┌────────
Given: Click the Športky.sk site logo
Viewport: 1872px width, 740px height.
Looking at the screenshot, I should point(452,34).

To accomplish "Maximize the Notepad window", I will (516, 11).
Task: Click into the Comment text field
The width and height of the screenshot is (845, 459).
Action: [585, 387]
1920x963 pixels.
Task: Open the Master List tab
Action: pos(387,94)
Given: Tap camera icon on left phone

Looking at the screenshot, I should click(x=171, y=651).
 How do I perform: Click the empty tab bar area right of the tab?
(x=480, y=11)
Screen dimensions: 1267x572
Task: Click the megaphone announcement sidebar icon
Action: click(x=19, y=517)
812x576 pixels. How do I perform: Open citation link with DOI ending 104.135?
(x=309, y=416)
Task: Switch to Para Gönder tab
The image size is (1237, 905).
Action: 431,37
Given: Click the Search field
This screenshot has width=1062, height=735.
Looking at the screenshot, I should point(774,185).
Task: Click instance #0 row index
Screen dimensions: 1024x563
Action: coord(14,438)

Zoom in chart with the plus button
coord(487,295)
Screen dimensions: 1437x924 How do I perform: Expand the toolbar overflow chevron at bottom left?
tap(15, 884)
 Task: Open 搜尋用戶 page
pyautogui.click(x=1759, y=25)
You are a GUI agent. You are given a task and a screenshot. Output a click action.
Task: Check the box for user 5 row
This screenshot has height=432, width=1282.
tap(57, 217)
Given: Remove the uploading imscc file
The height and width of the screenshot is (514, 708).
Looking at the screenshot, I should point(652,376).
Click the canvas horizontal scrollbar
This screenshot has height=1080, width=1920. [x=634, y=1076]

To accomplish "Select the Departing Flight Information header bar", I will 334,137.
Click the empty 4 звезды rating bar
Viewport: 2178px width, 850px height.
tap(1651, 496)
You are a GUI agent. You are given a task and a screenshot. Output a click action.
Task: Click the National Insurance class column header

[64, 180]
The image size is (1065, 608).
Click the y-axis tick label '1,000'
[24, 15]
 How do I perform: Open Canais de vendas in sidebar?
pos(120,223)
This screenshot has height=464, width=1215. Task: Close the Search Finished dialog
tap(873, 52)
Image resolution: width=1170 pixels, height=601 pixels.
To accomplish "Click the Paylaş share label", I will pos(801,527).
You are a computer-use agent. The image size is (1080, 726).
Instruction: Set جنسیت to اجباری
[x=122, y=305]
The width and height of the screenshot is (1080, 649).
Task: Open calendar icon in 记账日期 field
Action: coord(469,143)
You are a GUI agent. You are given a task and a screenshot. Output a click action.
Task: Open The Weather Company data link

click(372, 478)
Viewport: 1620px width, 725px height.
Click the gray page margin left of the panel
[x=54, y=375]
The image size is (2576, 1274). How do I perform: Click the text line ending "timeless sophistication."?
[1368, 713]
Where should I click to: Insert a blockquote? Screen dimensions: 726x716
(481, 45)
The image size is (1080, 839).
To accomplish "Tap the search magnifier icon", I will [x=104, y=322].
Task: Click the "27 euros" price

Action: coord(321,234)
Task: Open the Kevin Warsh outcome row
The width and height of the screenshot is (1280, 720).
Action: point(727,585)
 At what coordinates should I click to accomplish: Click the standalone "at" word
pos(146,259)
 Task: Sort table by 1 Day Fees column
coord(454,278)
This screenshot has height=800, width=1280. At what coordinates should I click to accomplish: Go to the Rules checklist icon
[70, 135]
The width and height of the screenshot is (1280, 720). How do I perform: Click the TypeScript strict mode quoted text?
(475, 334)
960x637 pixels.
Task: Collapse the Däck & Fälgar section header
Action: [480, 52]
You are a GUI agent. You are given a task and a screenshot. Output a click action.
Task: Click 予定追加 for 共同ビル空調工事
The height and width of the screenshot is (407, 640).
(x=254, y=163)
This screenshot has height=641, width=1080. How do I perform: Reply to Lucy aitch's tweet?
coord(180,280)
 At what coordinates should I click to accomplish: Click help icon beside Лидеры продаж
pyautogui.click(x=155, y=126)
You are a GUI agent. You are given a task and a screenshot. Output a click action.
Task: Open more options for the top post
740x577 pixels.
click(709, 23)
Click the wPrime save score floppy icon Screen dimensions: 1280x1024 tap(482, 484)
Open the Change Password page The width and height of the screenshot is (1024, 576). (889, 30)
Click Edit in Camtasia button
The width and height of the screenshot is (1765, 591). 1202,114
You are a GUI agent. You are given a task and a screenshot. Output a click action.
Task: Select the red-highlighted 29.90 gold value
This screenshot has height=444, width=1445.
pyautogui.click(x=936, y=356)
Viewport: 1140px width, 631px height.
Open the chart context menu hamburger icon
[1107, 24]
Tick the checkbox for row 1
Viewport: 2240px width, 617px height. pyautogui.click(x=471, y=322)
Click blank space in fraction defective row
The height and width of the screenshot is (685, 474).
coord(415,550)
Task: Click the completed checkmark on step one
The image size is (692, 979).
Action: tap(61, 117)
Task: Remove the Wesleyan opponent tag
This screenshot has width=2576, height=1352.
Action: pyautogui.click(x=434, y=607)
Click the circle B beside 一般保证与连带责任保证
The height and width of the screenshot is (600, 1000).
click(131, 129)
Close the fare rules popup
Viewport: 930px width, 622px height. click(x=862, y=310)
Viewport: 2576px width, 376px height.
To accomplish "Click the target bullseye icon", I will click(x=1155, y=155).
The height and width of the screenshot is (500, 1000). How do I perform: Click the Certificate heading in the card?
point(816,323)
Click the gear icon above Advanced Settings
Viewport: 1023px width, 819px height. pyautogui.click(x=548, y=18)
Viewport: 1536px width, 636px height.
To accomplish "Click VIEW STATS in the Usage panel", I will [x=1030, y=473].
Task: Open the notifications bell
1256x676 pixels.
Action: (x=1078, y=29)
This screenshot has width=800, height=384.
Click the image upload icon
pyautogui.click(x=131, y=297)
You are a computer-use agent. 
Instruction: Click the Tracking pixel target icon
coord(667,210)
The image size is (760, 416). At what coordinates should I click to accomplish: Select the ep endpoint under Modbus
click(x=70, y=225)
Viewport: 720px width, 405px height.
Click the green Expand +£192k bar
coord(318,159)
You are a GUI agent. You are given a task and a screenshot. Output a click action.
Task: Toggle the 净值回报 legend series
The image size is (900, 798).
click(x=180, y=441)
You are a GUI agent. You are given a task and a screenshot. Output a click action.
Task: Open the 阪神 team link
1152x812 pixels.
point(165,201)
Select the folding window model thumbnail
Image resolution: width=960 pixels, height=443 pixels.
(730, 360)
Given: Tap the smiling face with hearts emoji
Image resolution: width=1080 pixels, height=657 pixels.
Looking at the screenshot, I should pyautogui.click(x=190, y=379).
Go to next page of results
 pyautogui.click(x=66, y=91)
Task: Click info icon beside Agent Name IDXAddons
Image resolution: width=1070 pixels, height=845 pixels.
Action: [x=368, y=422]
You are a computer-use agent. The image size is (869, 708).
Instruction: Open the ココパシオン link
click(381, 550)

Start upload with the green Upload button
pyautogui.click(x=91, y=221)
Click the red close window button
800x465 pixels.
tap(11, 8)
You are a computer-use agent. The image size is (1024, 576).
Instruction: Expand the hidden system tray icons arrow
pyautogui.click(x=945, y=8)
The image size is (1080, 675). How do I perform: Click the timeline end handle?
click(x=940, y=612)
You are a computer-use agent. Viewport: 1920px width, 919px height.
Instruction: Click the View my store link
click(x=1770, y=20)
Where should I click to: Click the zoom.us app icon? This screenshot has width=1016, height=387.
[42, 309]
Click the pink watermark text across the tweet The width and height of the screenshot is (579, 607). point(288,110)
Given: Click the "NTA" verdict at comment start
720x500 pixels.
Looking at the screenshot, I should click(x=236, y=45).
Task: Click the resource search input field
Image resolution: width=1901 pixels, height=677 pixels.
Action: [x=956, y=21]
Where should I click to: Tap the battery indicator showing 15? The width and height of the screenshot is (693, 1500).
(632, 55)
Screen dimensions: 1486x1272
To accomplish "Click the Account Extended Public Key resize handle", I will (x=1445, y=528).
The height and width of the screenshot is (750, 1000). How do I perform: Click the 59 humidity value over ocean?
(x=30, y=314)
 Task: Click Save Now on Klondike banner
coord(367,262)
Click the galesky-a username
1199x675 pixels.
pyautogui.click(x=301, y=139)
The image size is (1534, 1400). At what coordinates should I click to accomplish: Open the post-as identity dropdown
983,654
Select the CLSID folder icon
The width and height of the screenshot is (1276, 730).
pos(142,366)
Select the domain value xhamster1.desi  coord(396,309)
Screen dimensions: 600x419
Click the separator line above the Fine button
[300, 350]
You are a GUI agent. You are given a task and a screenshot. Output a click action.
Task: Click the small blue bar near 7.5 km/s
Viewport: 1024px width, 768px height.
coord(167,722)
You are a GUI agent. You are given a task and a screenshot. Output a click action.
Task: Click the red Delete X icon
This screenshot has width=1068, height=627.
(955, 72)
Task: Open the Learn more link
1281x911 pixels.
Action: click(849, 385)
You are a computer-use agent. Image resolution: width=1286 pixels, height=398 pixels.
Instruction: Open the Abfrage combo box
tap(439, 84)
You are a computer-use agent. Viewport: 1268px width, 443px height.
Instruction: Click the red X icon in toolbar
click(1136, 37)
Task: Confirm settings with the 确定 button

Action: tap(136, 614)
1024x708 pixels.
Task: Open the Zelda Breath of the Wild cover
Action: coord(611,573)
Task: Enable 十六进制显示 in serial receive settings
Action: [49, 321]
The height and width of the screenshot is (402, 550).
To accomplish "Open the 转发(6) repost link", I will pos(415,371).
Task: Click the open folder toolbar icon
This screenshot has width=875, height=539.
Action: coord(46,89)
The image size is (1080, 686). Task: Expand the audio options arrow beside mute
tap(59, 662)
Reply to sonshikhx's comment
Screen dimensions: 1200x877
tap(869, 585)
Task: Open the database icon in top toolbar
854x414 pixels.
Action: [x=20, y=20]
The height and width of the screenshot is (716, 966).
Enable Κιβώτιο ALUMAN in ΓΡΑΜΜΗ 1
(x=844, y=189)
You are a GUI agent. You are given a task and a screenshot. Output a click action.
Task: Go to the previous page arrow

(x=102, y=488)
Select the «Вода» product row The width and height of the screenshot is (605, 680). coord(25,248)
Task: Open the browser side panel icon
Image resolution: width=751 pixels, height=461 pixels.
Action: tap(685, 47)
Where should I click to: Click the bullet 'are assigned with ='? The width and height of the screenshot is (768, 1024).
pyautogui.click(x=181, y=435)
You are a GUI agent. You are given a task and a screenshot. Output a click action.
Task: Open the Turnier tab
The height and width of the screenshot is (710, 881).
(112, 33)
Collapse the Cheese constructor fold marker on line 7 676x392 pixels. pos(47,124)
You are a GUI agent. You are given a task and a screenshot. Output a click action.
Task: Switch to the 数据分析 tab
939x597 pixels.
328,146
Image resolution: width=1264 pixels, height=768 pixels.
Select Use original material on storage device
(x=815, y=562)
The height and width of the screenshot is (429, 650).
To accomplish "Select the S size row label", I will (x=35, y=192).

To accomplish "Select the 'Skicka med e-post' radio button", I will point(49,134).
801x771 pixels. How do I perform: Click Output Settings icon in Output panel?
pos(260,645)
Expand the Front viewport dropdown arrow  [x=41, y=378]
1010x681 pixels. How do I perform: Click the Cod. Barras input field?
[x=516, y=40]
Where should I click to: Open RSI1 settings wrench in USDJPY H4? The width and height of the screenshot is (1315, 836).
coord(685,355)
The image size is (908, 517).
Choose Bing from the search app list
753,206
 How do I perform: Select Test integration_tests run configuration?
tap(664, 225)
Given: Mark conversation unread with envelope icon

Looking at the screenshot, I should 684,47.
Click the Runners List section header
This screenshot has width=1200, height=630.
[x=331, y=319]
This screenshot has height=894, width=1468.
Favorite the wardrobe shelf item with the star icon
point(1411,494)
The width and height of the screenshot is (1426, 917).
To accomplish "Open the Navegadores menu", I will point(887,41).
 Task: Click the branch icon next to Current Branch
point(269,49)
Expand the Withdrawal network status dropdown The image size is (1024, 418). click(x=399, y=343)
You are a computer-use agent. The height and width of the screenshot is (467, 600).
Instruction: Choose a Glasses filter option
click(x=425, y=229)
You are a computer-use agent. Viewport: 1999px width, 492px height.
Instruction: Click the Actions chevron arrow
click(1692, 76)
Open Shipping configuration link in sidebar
└────────
- Task -
At the first line of the material above, start reproducing each line exactly, and end with the line that holds "Task: Check the box for user 5 row", adding nothing.

- Your response -
Given: Click the Športky.sk site logo
Viewport: 1872px width, 740px height.
Looking at the screenshot, I should point(452,34).

To accomplish "Maximize the Notepad window", I will (516, 11).
Task: Click into the Comment text field
The width and height of the screenshot is (845, 459).
Action: [585, 387]
1920x963 pixels.
Task: Open the Master List tab
Action: pos(387,94)
Given: Tap camera icon on left phone

Looking at the screenshot, I should click(x=171, y=651).
 How do I perform: Click the empty tab bar area right of the tab?
(x=480, y=11)
Screen dimensions: 1267x572
Task: Click the megaphone announcement sidebar icon
Action: click(x=19, y=517)
812x576 pixels. How do I perform: Open citation link with DOI ending 104.135?
(x=309, y=416)
Task: Switch to Para Gönder tab
The image size is (1237, 905).
Action: 431,37
Given: Click the Search field
This screenshot has width=1062, height=735.
Looking at the screenshot, I should point(774,185).
Task: Click instance #0 row index
Screen dimensions: 1024x563
Action: coord(14,438)

Zoom in chart with the plus button
coord(487,295)
Screen dimensions: 1437x924 How do I perform: Expand the toolbar overflow chevron at bottom left?
tap(15, 884)
 Task: Open 搜尋用戶 page
pyautogui.click(x=1759, y=25)
You are a GUI agent. You are given a task and a screenshot. Output a click action.
Task: Check the box for user 5 row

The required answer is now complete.